The company recently launched the wireless version of its site with the help of MobileQ.com, a software developer based in New York. The company facilitates wireless e-commerce through its XMLEdge mobility platform.
The partnership between the two companies enabled MobileQ.com to not only set up the NorstarMall.ca platform, but also to assist any tenants of the mall who want to go wireless.
The tenants don’t necessarily have to be set up through them, according to Jason Colak, a spokesperson for MobileQ. Some of the current tenants, such as Amazon.com, did development work themselves, he said. As long as they have been set up for wireless, they are able to be added to NorstarMall.ca’s wireless portal.
The launch was an important move, according to Paul Romanchuk, the president and CEO of SKG Interactive Inc., the parent company of NorstarMall.ca.
“We wanted to make sure that we were going to be at the forefront of technology on the wireless front,” he explained. “From our perspective, the wireless front is going to be larger and more pervasive than anyone today appreciates.”
But analysts are aware and are in agreement with Romanchuk. This is something big — almost.
According to Jordan Worth, an analyst with IDC Canada, there will be significant growth in the wireless e-commerce area. But right now it’s important to remember that a lot of companies are still working on getting their regular Web sites up and running. And while there may be Web-enabled phones on the market today, the wireless services themselves are not.
“The services aren’t really there so much yet,” he explained. More services will be switched on over the next six months to a year.
“The ones that are doing it right now are the financial services, because those are the services that are being used on the wireless devices right now,” Worth explained.
Handsets will also be more visible, and eventually cheaper as well.
Right now companies “are trying to create the demand with these really sexy gadgets,” he explained. The phones look good, so people want them.

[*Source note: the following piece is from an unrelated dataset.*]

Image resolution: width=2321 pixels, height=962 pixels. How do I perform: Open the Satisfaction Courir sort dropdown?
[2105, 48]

“You’re going to see a lot more of the affordable handsets this year,” Worth predicted. “The flip side of that is that the phones are affordable, but they might not do a lot. They have limited functionality, the screen size will be somewhat limited, the user interface is not intuitive and it will take some getting used to. This is still very early on for wireless Internet and wireless e-commerce.”
Businesses that want to get in early and stay ahead of the game can do so fairly easily, especially if they already have a Web site, MobileQ.com’s Colak said.

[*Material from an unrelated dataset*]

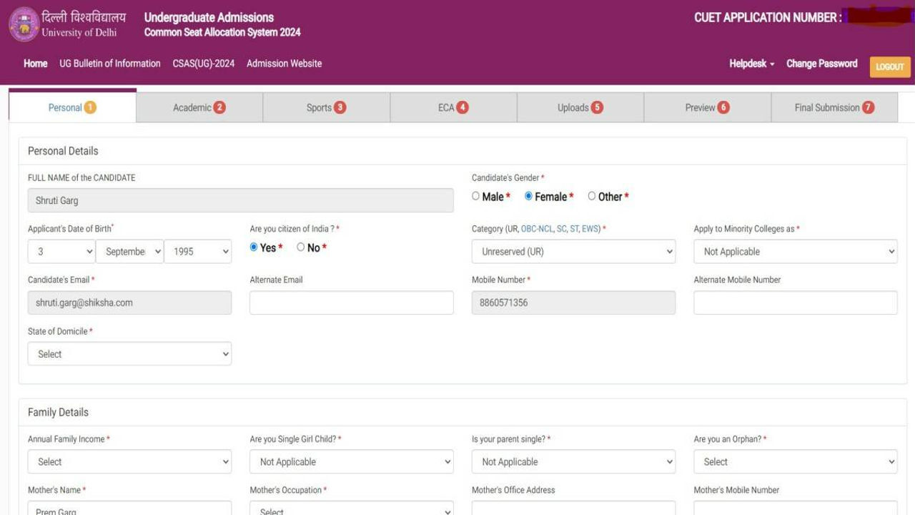Click UG Bulletin of Information

111,63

Some companies are “Web scraping” or “Web sweeping”, Colak said, which is essentially just taking information that already exists on a Web site in HTML code, and stripping off some graphics and reformatting it for wireless devices.
“(At MobileQ.com) we connect directly to their business data logic, or their actual business data itself, and what that allows us to do is worry about the presentation,” Colak said.
The information is taken, kept in XML format, and is then passed through style sheets for the appropriate wireless device. The application only needs to be created once, he explained, and it can then be applied to various devices such as Web-enabled PDAs and telephones.
While the wireless NorstarMall.ca only has a few tenants right now, Romanchuk anticipates many more in the near future.
What it ultimately comes down to, he said, is that the potential for wireless Internet access on Web-enabled devices is there.
“There’s more people with cell phones than with computers,” he said.